Dongarra expects that half the cost of building such a computer would be earmarked for buying memory for the system. Judging from the roadmaps of memory manufacturers, Dongarra estimated that $100 million would purchase between 32 petabytes to 64 petabytes of memory by 2020.
In addition to challenges in hardware, designers of exascale supercomputers must also grapple with software issues. One issue will be synchronization, Dongarra said. Today's machines pass tasks among many different nodes, though this approach needs to be streamlined as the number of nodes increases.

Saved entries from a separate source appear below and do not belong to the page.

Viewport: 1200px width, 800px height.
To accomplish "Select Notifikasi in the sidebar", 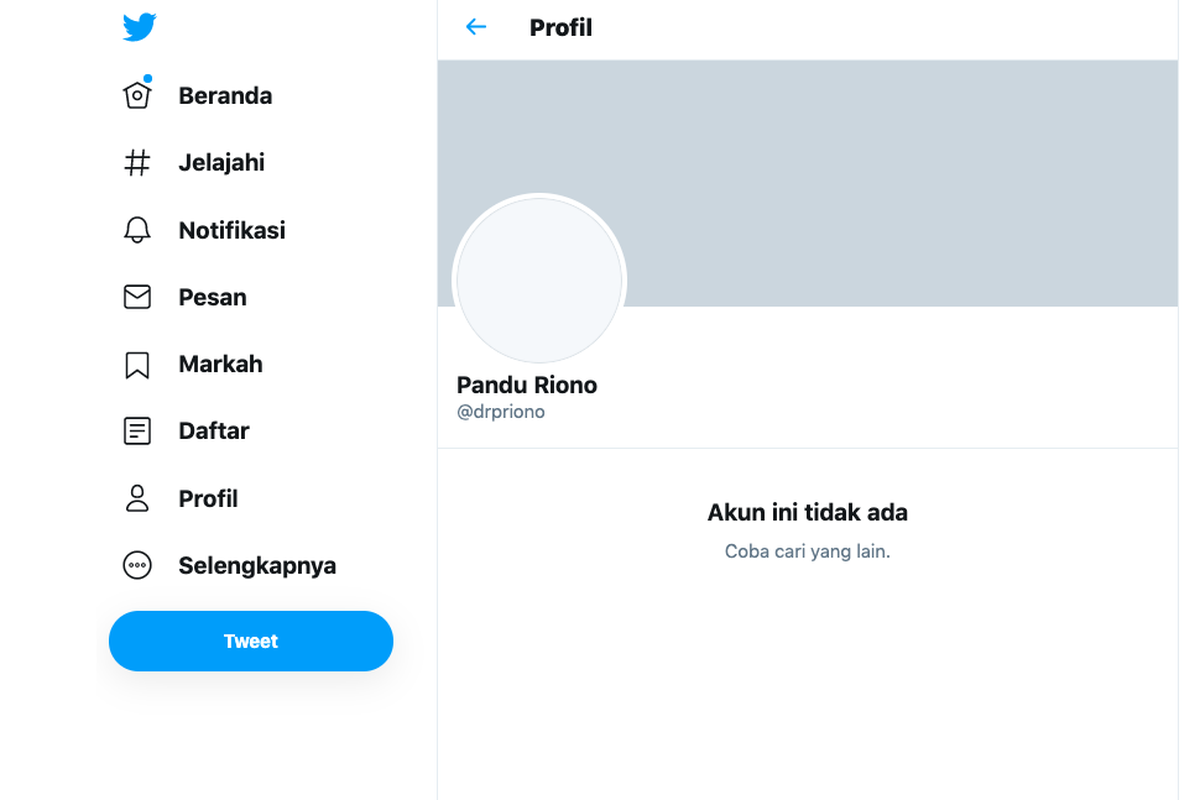I will point(232,230).
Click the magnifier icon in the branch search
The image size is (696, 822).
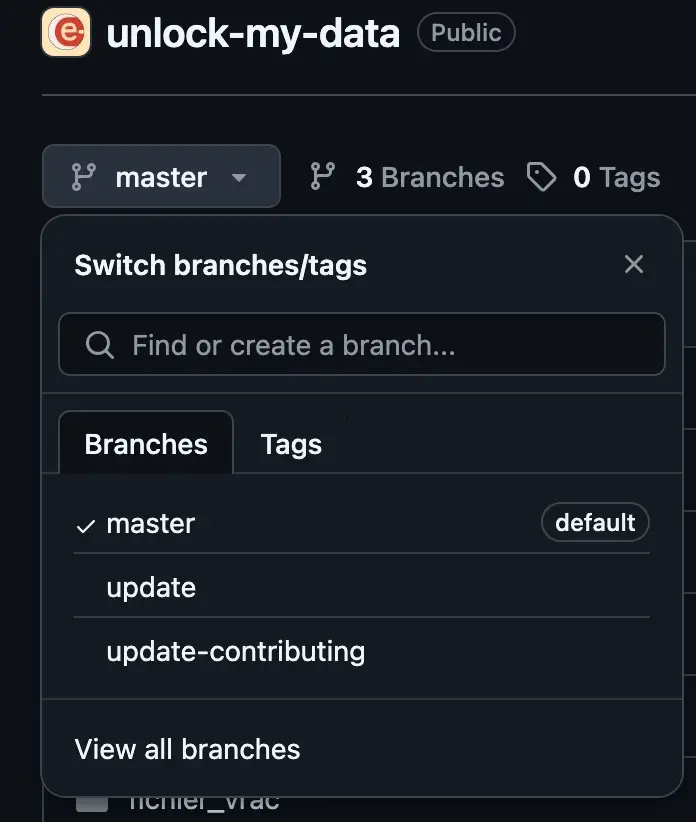pos(99,345)
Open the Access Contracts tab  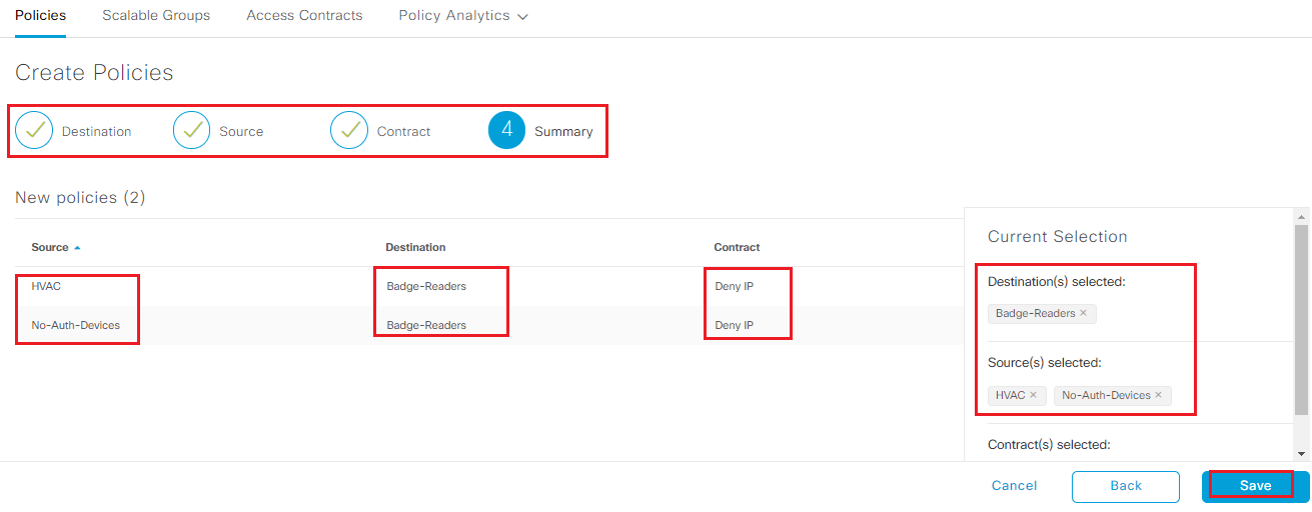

"Today, our model for parallel processing is a fork/join model, but you can't do that at [the exascale] level of a parallelism. We have to change our model. We have to be more synchronous," Dongarra said. Along the same lines, algorithms need to be developed that reduce the amount of overall communication among nodes.
Other factors must be considered as well. The software must come with built-in routines for optimization. "We can't rely on the user setting the right knobs and dials to get the software to run anywhere near peak performance," Dongarra said. Fault resilience will be another important feature, as will reproducibility of results, or the guarantee that a complex calculation will produce the exact same answer when run more than once.
Reproducibility may seem like an obvious trait for a computer. But in fact, it can be a challenge for huge calculations on multinode supercomputers.
"From the standpoint of numerical methods, it is hard to guarantee bit-wise reproducibility," Dongarra said. "The primary problem is in doing a reduction -- a summing up of numbers in parallel. If I can't guarantee the order in which those numbers come together, I'll have different round-off errors. That small difference can be magnified in a way that can cause answers to diverge catastrophically," he said.
"We have to come up with a scenario in which we can guarantee the order in which those operations are done, so we can guarantee we have the same results," Dongarra said.